**Excerpted passage**
Presentation on YouTube

Infectious disease modeling relies on describing the complex human social interactions that govern its spread. Epidemiological models must make assumptions about social interactions that occur between individuals resulting in uncertainty in the predicted pandemic trajectories. Policy makers must rely on the forecasts of these models to guide their decision-making and interfere as necessary to keep the disease in the endemic phase. Decision-making involving such models can be challenging due to the uncertainty involved. We present an epidemiological agent-based model that describes the uncertainty in human social networks by means of agents whose behaviour is governed by probabilistic models. We show a first application of the stochastic mesh adaptive direct search (StoMADS) algorithm for derivative-free optimization of noisy black-boxes such as agent-based models and use it to guide decision-making for optimal public health policies that balance socio-economic impact with infection incidence. We also present a second potential application of the StoMADS algorithm for tuning the hyperparameters of heuristic machine learning algorithms used for COVID-19 incidence prediction and forecasting. These applications of stochastic derivative-free optimization involved computationally expensive noisy black-boxes that require ample computational resources and parallel computing to execute and can set a precedent for the use and development of such algorithms in managing problems involving similar black-boxes.

Biography: Khalil Al Handawi (He/Him/Il) received his PhD in mechanical engineering from McGill University, Canada. His dissertation focused on the optimization of aerospace design for flexibility and robustness against environmental and operational changes. His research into engineering design resulted in decision-support tools for accommodating change in design requirements during product development. The tools help designers imbue products with the necessary flexibility that enables remanufacturing in the future and/or the necessary robustness to absorb change in the form of design margins. He participated in a technology transfer at GKN Aerospace Engine Systems, Trollhättan, Sweden to help integrate his research into industrial workflows.

He received his bachelors and master’s degrees in mechanical engineering from Khalifa University, United Arab Emirates with an emphasis on asset integrity management of civil structures used in the energy industry such as Oil and Gas pipelines. He designed and prototyped intrinsically safe photonic sensors to monitor structural health of oil pipelines based on mechanical transduction mechanisms.

Khalil Al Handawi is currently a postdoctoral researcher at McGill University at the Systems Optimization Lab (SOL) and a visiting researcher at Chalmers university of technology, Sweden, where he is working in collaboration with researchers from the Systems Engineering Design (SED) lab on developing a design margins library for identifying and localizing design margins in complex engineering systems and assessing their value in different conceptual designs. Khalil also used state-of-the-art stochastic derivative-free optimization algorithms developed by the Group for Research in Decision Analysis (GERAD) to solve public health policy-making problems under uncertainty and tune the hyperparameters of various machine learning models used for now-casting the COVID-19 pandemic.

He is an ASME and design society member and is the recipient of the McGill Engineering Doctoral Award, the Fonds de recherche du Québec Nature et Technologies (FRQNT) doctoral fellowship and the Natural Sciences and Engineering Research Council of Canada (NSERC) postdoctoral fellowship.

**Exercise brief**
Translate this sentence from the disease-modeling presentation into French: "Decision-making involving such models can be challenging due to the uncertainty involved." The rows that follow are drawn from a separate source.

**Provided records**
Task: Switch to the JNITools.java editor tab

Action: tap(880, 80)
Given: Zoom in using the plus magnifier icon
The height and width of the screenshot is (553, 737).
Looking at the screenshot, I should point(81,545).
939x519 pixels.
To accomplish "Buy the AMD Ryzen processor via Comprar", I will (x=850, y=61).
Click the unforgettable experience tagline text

* * *

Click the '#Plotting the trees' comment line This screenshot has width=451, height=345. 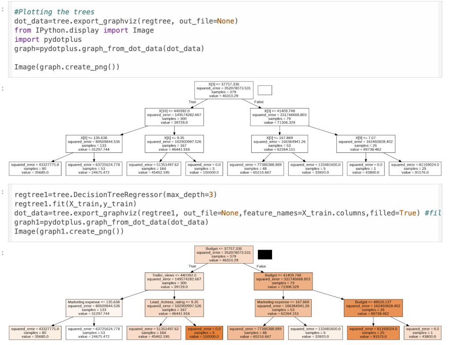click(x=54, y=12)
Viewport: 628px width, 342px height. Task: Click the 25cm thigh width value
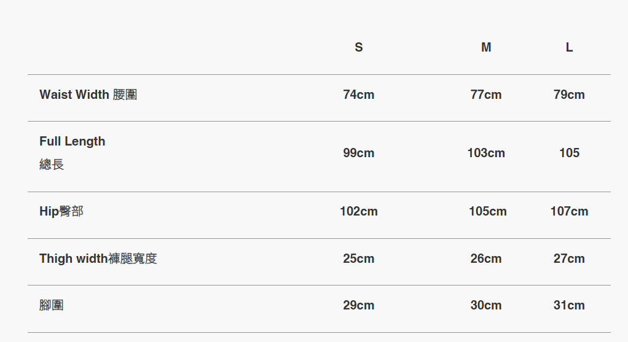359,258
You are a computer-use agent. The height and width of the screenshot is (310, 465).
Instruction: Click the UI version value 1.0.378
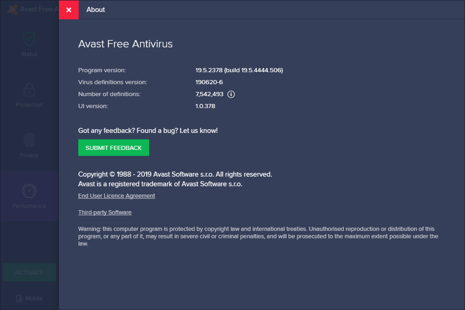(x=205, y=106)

**Solution to the problem**
La prise de décision impliquant de tels modèles peut s'avérer difficile en raison de l'incertitude en jeu.